In BDP’s view, Andaloro said a 4PL ideally “enforces
expectations with 3PLs by providing measurements to show ”you
didn’t hit the mark here and here. We prefer to be involved
on the proactive intervention side as opposed to a passive, after-the-fact
process,” he explained.
For example, problems occur when a certain trade lane is oversold,
which occurred recently in the Australian-New Zealand lane where
demand far exceeded capacity.
BDP’s challenge “came down to how could we work with
our exporting customers to better manage their transportation
needs in that lane,” he said.
That could mean BDP would give them more detailed reports as to
what projected volume was coming through, working with carriers
to secure the right amount of equipment, or obtaining a minimal
commitment to handle a certain number of containers, and then
managing that commitment afterwards.
As of early July Andaloro told American Shipper, “we are
getting into peak season, which has some unique requirements that
need to be managed.”
“For example, we have customers asking, ‘in regard
to my imports from Asia-Pacific, what is the West Coast going
to be like?’ We have teams assessing data from the West
Coast ports so that updated information can be passed on immediately,”
he said.
Providing such data has become as important as traditional hands-on
freight forwarding. “Everything depends on the quality of
information, and the velocity with which that information is available,”
Andaloro said.
Rates are not a dominant issue in the chemical industry, having
gone as low as they are probably going to get.
“Shippers have enjoyed rate reductions over the years. Now,
those rate reductions are few and far between, so shippers have
to take costs out of their supply chains,” he noted.
“Obtaining the lowest rates is not the sole measure of success
for today’s logistics managers. You get more points from
proper management of a supply chain,” he said.
“For example, you don’t want hazardous cargoes handled
by multiple carriers through multiple transshipment points.
“You want to have that kind of shipment on a preferred direct
service, and you’ll pay what it costs.
“You also want visibility around certain hazmat goods and
high-value chemicals, particularly in the agricultural sector,”
he explained.
Shipment analytics dictate that chemical shippers prefer to have
BDP work with shipper-contracted carriers to get hazmat or high-value
cargo to its destination on time rather than have it delayed or
misrouted.
“They’ll spend the extra money willingly. If such
cargoes get to their destination three days early, it’s
well worth it in the shippers’ view,” he said.
A 4PL overseeing the logistics activities of a network of 3PLs
has to allow for process variability over time.
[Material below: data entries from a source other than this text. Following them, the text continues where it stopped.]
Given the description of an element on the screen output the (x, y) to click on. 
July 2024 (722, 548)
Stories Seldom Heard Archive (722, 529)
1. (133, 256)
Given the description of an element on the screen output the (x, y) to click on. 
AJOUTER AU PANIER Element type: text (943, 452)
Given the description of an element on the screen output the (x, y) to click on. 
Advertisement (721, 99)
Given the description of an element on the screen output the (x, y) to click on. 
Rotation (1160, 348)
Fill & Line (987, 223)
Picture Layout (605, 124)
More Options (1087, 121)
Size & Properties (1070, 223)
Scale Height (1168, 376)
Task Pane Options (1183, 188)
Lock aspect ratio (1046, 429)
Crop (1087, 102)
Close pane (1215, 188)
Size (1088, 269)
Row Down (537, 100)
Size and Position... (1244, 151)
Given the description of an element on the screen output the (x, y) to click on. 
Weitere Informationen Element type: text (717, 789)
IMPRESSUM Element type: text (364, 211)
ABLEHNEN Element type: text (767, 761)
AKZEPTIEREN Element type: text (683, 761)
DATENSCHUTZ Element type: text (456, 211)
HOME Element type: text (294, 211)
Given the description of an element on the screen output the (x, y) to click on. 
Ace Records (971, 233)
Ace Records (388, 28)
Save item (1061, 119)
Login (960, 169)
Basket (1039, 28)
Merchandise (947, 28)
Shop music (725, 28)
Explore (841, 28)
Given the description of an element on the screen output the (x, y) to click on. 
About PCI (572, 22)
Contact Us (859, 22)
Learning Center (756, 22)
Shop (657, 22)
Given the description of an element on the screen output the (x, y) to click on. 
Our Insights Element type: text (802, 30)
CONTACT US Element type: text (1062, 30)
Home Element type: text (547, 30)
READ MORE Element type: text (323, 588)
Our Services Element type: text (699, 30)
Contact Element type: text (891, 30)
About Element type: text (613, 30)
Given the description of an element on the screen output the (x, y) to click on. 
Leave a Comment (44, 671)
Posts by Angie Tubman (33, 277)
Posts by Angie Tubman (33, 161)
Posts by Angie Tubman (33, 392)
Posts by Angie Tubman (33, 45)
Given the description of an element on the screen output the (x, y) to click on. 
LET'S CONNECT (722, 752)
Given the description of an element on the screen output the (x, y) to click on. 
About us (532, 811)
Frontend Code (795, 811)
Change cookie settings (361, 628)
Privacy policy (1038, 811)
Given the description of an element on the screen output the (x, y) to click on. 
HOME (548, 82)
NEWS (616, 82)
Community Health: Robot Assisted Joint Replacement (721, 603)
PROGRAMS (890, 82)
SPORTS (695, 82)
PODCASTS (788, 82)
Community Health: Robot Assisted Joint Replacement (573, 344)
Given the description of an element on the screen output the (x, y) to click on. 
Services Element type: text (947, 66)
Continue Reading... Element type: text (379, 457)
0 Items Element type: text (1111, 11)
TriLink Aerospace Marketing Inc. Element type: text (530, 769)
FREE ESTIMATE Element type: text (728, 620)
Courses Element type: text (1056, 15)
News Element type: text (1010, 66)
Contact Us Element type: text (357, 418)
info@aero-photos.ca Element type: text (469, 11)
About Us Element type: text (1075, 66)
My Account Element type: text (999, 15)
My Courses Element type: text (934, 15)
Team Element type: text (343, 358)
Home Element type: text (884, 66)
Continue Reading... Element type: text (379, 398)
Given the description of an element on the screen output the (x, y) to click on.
“If you have 50 shipments and the range of delivery is 21
days to 41 days, the mean average should be 28 days. The tricky
part of the equation is to bring shipments in line with the mean
average,” Andaloro said.
“If you have too wide a variability in supply chain cycle
time, it causes your inventory and planning to go awry,”
he said.
A supervising 4PL should ideally speed “the accrual of aggregate
information to plan a supply chain cycle-time going forward,”
he said.
Supervising 4PLs should have enough experience on their own to
be intimately aware of problems encountered by the 3PLs they are
reporting on. “This is not a role for a consultant jumping
in from the sidelines. Tangential insights have their place, but
not here,” Andaloro said.
BDP serves four of the five top U.S. chemical companies. The chemical
industry is the source for 60 percent of the company’s revenues.
That percentage is expected to climb to nearly 65 percent, a BDP
spokesman said, after BDP’s acquisition in June of the Elite
Group Inc., a Houston-based transportation services company.
“This was a strategic move to increase our footprint,”
the spokesman said, “a steppingstone to a larger market
share.”
Elite will continue to operate under its present name and management
as an independent subsidiary of BDP
“Elite will increase BDP’s size by approximately 25
percent,” this source explained. However, “our business
growth strategy isn’t predicated on hanging a BDP shingle
outside as many operations as we might be in a position to acquire.
Acquisitions alone are not a true measure of growth or success.”